"La seule chose que j'ignorais jusqu'à cette minute, c'était ce que c'était ; si c'était bien ou pas bien, glorieux ou honteux, louable ou condamnable."
"A l'époque, j'allais sur mes onze ans".
Et c'était déjà un drôle de petit bonhomme, ce garçon effervescent, déjà attiré par le beau sexe, plein de "ces élans incompatibles avec l'enfance", comme le dira un jour Miguelito à Mafalda, et qui savoure comme pas un d'être invité parmi tous ces gens riches lors de cette fête qui ne semble jamais finir et durant laquelle il peut admirer les dames - "presque toutes plus jolies les unes que les autres, [qui] semblaient encore plus charmantes avec leur visage tout animé des impressions du jour, leurs jolis yeux brillants, leurs paroles vives qui s'entrecroisaient, les cascades de leurs rires sonores comme des clochettes (...)"
Jamais Dostoïevski n'a été aussi badin, bucolique, sensuel que dans ce Petit héros, nouvelle écrite dans sa cellule de Sibérie d'où il devait sortir des années plus tard. Jamais non plus il ne parlera de l'enfance et de ses premiers émois avec autant de vérité et de profondeur.
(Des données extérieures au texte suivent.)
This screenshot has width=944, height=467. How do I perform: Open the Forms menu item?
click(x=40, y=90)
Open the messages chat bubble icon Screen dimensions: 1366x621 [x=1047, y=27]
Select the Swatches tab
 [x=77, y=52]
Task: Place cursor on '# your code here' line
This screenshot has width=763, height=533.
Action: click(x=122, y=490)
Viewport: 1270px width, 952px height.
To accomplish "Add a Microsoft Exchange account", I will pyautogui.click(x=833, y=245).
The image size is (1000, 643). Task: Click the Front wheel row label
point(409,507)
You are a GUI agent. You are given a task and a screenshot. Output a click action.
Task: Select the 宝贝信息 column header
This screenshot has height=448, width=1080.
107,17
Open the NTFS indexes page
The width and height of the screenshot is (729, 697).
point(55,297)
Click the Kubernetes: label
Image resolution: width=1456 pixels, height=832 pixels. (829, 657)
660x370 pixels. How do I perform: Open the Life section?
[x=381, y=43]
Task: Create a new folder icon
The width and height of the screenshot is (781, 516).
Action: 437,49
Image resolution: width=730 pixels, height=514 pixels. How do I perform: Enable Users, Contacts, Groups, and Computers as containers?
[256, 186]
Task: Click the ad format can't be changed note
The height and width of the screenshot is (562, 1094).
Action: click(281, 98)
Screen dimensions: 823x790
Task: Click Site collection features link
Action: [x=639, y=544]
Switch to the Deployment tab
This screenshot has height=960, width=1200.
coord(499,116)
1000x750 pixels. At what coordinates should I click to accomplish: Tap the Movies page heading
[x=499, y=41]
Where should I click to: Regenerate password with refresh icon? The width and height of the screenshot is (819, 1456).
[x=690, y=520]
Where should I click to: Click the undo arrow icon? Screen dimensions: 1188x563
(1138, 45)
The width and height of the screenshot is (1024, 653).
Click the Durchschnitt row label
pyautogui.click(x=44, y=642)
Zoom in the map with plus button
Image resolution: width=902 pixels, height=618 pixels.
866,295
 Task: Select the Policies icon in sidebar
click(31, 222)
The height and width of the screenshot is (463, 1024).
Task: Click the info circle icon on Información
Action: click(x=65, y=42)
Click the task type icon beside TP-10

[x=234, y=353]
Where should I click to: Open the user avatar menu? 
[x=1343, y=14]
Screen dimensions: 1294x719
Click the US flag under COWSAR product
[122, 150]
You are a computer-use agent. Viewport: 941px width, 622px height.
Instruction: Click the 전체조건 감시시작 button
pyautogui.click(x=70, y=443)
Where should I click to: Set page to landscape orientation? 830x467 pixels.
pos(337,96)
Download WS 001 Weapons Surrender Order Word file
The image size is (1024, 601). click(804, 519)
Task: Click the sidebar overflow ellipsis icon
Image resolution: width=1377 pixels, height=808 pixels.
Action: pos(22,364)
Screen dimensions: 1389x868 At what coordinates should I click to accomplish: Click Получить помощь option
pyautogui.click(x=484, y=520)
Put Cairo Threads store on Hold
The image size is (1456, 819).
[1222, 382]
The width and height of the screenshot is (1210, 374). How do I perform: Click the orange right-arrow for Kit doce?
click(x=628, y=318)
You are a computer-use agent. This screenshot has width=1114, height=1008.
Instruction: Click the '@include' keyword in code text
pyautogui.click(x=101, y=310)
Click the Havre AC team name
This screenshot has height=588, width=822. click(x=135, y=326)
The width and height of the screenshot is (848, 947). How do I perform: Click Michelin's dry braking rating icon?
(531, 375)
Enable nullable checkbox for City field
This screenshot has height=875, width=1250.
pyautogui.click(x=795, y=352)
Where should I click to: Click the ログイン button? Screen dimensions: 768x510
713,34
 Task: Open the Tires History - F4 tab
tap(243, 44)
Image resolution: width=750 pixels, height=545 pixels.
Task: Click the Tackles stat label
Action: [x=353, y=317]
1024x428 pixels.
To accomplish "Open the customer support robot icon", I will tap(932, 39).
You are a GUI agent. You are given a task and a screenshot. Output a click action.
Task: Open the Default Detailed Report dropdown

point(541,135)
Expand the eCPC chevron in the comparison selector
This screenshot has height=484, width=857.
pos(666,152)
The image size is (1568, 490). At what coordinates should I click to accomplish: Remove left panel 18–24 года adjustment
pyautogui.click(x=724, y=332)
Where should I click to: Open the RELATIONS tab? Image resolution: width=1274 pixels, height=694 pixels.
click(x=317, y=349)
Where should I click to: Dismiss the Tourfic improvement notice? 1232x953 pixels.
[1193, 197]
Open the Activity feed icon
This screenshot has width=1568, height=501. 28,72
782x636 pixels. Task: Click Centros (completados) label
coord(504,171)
"Je parle toujours de mes onze ans, et, bien sûr, j'étais un enfant, rien qu'un enfant. Beaucoup de ces femmes splendides, quand elles me caressaient, ne pensaient même pas à faire attention à mon âge. Mais - chose étrange ! - une sorte de sensation, qui m'était, pour moi-même mystérieuse, m'avait déjà envahi; il y avait déjà quelque chose qui frissonnait sur la surface de mon coeur, quelque chose que le coeur ne connaissait pas, qu'il n'avait encore jamais senti ; mais qui le faisait parfois brûler et battre, comme effrayé, et, souvent, une rougeur inattendue inondait mon visage. Parfois, je me sentais comme honteux et même blessé de différents privilèges enfantins dont je jouissais (...) Tantôt, pour finir, il me semblait que j'avais caché quelque chose à tout le monde, mais que, pour rien au monde, et à personne, je n'en aurais parlé, parce que j'en avais honte, moi, un petit humain, jusqu'aux larmes."